Pune Darwaza , the other doorway to the fort,pointing in the direction of Pune.
Pune Darwaza , the other doorway to the fort,pointing in the direction of Pune.

Sinhagad

fortresshistorymilitary
4 min read

They scaled the cliff in the dead of night using a tamed monitor lizard named Yashwanti. The year was 1670, the commander was Tanaji Malusare, and the fortress he was climbing to recapture had already passed between empires more times than anyone could easily count. When word of the victory reached Shivaji, the Maratha king did not celebrate. His general was dead. "Gad ala, pan Sinha gela," he reportedly said -- "The fort is conquered, but the Lion is lost." The fortress was renamed Sinhagad, the Lion's Fort, and the story became inseparable from the stone.

A Cliff That Invites Conquest

Perched on an isolated cliff of the Bhuleswar range in the Sahyadri Mountains, Sinhagad sits about 760 meters above the surrounding ground and 1,317 meters above sea level. The location, roughly 28 kilometers southwest of Pune, was chosen for an obvious reason: the slopes are so steep that the fort is its own first line of defense. Two entry gates -- Pune Darwaja to the northeast and Kalyan Darwaja to the southeast -- control access to the summit. On clear days, the view from the top reveals the outlines of Rajgad, Purandar, and Torna forts, fellow sentinels of the Maratha empire scattered across the surrounding ridgelines. Below, Khadakwasla Dam glimmers in the distance.

Centuries of Changing Flags

Originally called Kondhana, after the sage Kaundinya, the fort was held by the Koli chieftain Nag Naik until 1328, when forces of Muhammad bin Tughluq captured it after an eight-month siege. What followed was a relay of power: Delhi Sultanate, Bahmani Sultanate, Ahmadnagar Sultanate, Sultanate of Bijapur.
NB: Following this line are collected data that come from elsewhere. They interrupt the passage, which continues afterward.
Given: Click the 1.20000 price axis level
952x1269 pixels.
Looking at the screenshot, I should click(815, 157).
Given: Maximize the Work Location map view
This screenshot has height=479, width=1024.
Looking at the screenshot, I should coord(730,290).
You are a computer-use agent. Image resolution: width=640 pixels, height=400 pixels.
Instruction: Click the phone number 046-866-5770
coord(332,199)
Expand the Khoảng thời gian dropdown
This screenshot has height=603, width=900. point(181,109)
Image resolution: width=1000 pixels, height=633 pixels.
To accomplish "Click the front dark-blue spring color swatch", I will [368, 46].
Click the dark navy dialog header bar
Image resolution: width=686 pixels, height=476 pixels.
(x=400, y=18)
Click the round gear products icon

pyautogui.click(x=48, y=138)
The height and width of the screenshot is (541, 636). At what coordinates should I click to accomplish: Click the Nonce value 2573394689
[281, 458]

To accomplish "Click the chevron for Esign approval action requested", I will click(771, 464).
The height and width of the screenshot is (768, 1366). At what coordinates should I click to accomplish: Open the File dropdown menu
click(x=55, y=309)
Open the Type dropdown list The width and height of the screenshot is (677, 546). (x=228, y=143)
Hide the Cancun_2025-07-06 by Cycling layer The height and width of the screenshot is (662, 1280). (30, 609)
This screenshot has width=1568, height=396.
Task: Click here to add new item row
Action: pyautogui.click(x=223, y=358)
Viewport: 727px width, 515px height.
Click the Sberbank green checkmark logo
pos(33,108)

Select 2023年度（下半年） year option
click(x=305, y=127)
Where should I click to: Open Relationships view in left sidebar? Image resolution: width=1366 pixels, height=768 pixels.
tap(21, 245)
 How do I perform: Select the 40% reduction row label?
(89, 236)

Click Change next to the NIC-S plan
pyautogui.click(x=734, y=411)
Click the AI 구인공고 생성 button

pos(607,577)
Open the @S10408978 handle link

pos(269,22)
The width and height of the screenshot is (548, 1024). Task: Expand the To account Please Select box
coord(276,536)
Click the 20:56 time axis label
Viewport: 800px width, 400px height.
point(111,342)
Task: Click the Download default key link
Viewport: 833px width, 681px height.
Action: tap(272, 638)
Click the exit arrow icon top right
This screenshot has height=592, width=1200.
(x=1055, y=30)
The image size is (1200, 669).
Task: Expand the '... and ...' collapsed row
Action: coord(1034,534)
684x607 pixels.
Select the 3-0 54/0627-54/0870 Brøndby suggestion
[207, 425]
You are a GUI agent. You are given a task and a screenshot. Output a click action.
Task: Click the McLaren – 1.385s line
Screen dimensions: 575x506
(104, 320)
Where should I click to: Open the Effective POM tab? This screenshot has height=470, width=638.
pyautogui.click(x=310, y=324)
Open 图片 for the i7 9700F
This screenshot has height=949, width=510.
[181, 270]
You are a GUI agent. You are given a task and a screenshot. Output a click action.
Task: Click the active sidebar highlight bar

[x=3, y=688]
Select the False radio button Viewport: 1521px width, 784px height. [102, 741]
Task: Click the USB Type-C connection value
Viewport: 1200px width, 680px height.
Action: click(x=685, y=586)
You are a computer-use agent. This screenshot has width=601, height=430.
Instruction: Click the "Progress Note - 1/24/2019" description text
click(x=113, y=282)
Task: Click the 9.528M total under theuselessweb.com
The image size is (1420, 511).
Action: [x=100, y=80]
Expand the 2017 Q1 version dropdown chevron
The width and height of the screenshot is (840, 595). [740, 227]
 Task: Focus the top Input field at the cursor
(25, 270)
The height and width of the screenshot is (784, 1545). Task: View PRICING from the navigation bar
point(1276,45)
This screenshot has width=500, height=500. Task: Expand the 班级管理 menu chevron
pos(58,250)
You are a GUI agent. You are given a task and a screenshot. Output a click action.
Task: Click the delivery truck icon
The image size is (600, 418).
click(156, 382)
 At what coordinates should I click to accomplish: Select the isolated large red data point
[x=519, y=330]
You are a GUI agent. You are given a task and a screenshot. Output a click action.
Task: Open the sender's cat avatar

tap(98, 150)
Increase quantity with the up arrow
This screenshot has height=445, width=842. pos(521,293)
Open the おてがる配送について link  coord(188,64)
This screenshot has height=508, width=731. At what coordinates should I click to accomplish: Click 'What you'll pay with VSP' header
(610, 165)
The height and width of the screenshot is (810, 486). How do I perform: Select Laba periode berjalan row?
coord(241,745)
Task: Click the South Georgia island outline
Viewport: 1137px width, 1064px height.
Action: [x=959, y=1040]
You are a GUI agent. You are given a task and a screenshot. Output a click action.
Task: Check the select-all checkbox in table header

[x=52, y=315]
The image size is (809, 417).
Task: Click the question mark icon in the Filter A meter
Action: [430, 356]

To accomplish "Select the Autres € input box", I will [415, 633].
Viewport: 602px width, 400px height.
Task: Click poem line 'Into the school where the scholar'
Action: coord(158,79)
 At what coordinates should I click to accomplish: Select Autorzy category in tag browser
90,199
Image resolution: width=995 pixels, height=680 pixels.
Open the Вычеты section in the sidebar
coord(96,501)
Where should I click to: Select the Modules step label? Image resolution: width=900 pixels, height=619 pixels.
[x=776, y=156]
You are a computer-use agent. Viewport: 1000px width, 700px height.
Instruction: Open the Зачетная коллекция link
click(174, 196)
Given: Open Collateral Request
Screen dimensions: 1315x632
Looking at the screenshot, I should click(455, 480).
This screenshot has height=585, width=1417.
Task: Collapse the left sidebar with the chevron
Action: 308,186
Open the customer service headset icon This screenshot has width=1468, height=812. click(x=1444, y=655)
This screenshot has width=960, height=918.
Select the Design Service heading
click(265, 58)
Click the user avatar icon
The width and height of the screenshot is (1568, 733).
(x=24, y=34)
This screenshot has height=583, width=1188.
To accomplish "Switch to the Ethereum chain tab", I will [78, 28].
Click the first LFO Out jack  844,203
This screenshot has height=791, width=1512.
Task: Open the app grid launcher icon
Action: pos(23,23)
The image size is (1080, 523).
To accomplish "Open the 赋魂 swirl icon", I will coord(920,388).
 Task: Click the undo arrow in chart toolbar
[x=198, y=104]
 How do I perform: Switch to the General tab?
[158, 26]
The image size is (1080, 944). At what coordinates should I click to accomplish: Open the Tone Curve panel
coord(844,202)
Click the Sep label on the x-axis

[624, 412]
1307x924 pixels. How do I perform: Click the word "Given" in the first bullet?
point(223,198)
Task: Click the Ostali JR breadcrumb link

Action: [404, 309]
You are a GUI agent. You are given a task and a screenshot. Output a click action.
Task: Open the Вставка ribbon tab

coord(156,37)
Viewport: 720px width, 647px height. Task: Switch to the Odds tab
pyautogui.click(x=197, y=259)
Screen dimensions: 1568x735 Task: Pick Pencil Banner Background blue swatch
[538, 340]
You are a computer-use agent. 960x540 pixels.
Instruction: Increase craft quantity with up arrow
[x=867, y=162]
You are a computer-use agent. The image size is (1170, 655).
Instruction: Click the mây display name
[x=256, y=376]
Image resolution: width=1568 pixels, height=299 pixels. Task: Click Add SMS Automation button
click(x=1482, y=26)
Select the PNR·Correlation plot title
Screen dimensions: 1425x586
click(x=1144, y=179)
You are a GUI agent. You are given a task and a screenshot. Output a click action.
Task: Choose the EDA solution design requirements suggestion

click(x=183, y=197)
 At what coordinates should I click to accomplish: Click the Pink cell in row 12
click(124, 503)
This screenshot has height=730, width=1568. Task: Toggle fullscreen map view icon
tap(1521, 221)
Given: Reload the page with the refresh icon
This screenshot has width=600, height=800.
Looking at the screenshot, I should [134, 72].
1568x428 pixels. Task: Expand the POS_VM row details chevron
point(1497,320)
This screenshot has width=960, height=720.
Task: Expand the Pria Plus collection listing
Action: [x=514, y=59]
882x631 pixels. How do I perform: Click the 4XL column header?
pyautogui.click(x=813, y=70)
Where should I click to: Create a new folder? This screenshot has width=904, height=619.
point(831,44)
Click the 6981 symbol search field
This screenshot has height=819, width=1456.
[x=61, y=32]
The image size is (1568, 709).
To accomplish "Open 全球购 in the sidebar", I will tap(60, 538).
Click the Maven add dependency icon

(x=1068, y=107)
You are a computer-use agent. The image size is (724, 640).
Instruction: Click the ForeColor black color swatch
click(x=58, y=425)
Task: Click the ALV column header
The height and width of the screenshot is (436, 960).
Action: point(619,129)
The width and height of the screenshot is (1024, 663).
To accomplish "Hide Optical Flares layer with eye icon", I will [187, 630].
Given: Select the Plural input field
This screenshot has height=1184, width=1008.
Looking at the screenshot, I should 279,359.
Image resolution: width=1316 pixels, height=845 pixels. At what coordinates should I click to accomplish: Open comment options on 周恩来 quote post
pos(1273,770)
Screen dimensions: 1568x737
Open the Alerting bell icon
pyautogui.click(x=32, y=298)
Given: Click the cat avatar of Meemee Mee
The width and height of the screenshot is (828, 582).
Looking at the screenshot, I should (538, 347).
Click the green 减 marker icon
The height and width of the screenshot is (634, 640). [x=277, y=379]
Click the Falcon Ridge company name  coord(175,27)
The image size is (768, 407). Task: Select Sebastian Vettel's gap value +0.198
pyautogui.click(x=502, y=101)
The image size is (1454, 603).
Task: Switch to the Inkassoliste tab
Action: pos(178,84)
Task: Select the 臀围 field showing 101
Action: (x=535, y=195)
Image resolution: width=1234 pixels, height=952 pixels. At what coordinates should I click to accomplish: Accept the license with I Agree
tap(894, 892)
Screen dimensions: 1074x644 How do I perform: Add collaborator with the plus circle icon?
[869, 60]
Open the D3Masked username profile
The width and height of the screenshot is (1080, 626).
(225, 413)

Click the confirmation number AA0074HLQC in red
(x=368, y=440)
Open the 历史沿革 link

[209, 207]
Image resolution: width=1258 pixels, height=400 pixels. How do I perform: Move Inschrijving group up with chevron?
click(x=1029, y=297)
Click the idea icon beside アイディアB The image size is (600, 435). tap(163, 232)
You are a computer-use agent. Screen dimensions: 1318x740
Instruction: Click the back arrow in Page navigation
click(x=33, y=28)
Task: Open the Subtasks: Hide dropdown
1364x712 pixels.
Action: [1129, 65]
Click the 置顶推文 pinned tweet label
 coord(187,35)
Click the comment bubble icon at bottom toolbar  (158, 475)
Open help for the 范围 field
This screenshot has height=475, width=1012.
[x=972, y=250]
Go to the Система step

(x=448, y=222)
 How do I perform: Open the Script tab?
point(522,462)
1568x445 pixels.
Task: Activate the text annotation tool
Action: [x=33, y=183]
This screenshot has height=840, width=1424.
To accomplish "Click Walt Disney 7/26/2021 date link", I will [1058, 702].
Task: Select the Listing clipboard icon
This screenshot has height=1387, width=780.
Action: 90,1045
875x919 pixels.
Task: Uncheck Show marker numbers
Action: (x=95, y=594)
Shivaji first gained control in 1647 through persuasion rather than force, convincing the Adilshahi commander Siddi Amber that the young prince could manage its defenses. When the Bijapur sultan retaliated by imprisoning Shivaji's father Shahaji, the fort was traded for his release in 1649. Shivaji recaptured it again in 1656, lost it to the Mughals through the Treaty of Purandar in 1665, and took it back a third time through Tanaji's legendary night assault in 1670. The Mughals regained it after Sambhaji's death, the Marathas retook it in 1693, lost it to Aurangzeb in 1703, and recovered it again in 1706.

The Night Raid That Named a Fort

Tanaji Malusare was a Koli Subedar in Shivaji's army, and the task he accepted was nearly suicidal. The cliff face was vertical. According to tradition, his men used a tamed Bengal monitor lizard -- called a ghorpad in Marathi -- to carry a rope to the top, its claws gripping the rock where human hands could not. Tanaji and his men scaled the wall under cover of darkness and engaged the garrison commanded by Udaybhan Singh Rathod, a Rajput sardar loyal to the Mughals. The fighting was fierce and close. Tanaji was killed, but his brother Suryaji rallied the troops and took the fort. Shivaji's grief at losing his general became the fort's new identity. A memorial to Tanaji was established on the summit; in February 2019, restoration workers unearthed the original commemorative stone, buried under layers of cement, concrete, and oil paint, believed to be around 350 years old.

From Battleground to Retreat

The Marathas held Sinhagad from 1706 until 1817, using it alternately as a refuge from enemies threatening Pune and as a prison for political rebels. Rajaram I, the third Maratha Chhatrapati, took asylum here during a Mughal raid on Satara and died at the fort on 3 March 1700. During the Third Anglo-Maratha War (1817–1818), the East India Company's General Pritzler laid siege on orders from Mountstuart Elphinstone, and on 2 March 1818 the fort surrendered and passed into British hands until Indian independence in 1947. In the modern era, Sinhagad found a different kind of fame. Bal Gangadhar Tilak, the freedom fighter known as the Father of Indian Unrest, used the fort as a summer retreat -- and it was here that Mahatma Gandhi met with Tilak after returning from South Africa. Today, a television relay tower planted in 1973 shares the summit with ancient walls, and the fort draws hikers from Pune on a 2.7-kilometer trail that gains 600 meters of elevation.

From the Air

Located at 18.37N, 73.76E, about 28 km southwest of Pune. The fort is perched on a prominent cliff of the Bhuleswar range at 1,317 m above sea level and is highly visible from the air. A TV relay tower on the summit aids identification. Recommended viewing altitude: 4,000-6,000 ft AGL. Nearest airport: Pune Airport (VAPO). Khadakwasla Dam is visible to the northeast, and the forts of Rajgad, Torna, and Purandar are visible on surrounding ridgelines.